┌─ Extrait du document

CONCLUSION GENERALE
Quel rôle jouent les contre-mesures dans le droit
international public ? Telle est la question à laquelle nous sommes
attaché à répondre tout au long de la présente
étude.
La question n'est pas dénuée de controverses.
Les nombreuses contributions des experts qui ont eu à intervenir sur
cette question depuis l'inclusion dans un projet de la Commission du Droit
International, d'un régime juridique relatif aux contre-mesures, le
confirment indéniablement. Un certain nombre de membres de la
communauté internationale ont estimé que celles-ci ne sauraient
trouver place dans le droit international car elles sont le reflet d'une
justice privée, arbitraire et inégalitaire, donc dangereuse. Mais
si l'on se tient à la nature et la fonction des contre-mesures, nous
estimons que ce serait faire preuve d'un pessimisme faussement béat
d'affirmer tel propos aujourd'hui.

└─

Consigne 1:
Indiquez si chacune des affirmations suivantes concorde avec l'extrait sur les contre-mesures en droit international, en répondant par oui ou non et en citant les mots décisifs de l'extrait. (a) Certains membres de la communauté internationale jugent les contre-mesures dangereuses. (b) La question des contre-mesures ne suscite aucune controverse. (c) Un régime juridique relatif aux contre-mesures a été inclus dans un projet de la Commission du Droit International.
Consigne 2:
Prolongez l'extrait sur les contre-mesures en droit international à partir de sa dernière phrase, dans le même style.

┌─ Données affichées

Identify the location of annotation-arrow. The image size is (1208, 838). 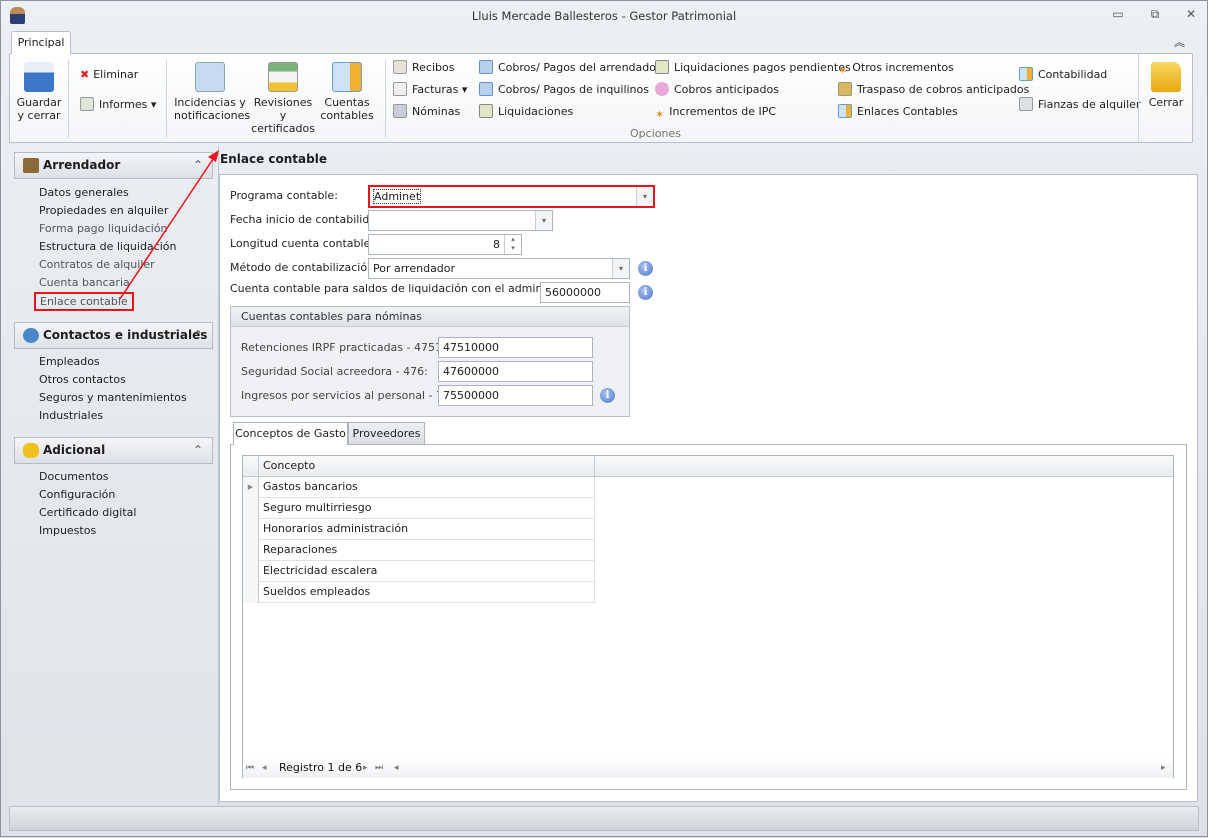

└─

Réponse attendue 1:
(a) Oui : « le reflet d'une justice privée, arbitraire et inégalitaire, donc dangereuse ».
(b) Non : « La question n'est pas dénuée de controverses. »
(c) Oui : « l'inclusion dans un projet de la Commission du Droit International, d'un régime juridique relatif aux contre-mesures ».

Réponse attendue 2:
Les contre-mesures sont ce qu'elles sont mais nous devons
concéder qu'elles sont d'abord pacifiques et ensuite respectueuses des
principes fondamentaux du droit international public : la paix et
l'égalité entre les Etats. Les rétorsions prises par des
Etats faibles contre des superpuissances l'ont affirmé.
Quant au souci de leur finalité dite belliqueuse, on a
vu que les contre-mesures ont pour but de faire cesser une
illégalité internationale, de faire réparer le mal qui a
pu découler de cette violation du droit international. Les
contre-mesures sont donc une réponse à un acte internationalement
illicite. Parce que, plutôt que d'infliger des sanctions punitives, il
s'agit d'exercer des pressions afin de faire cesser la violation des droits de
l'homme, par exemple, et de rétablir la légalité et le
respect des obligations internationales. Certes, le risque de
débordement n'est pas à ignorer. Il est réel mais amoindri
par la réglementation des contre-mesures.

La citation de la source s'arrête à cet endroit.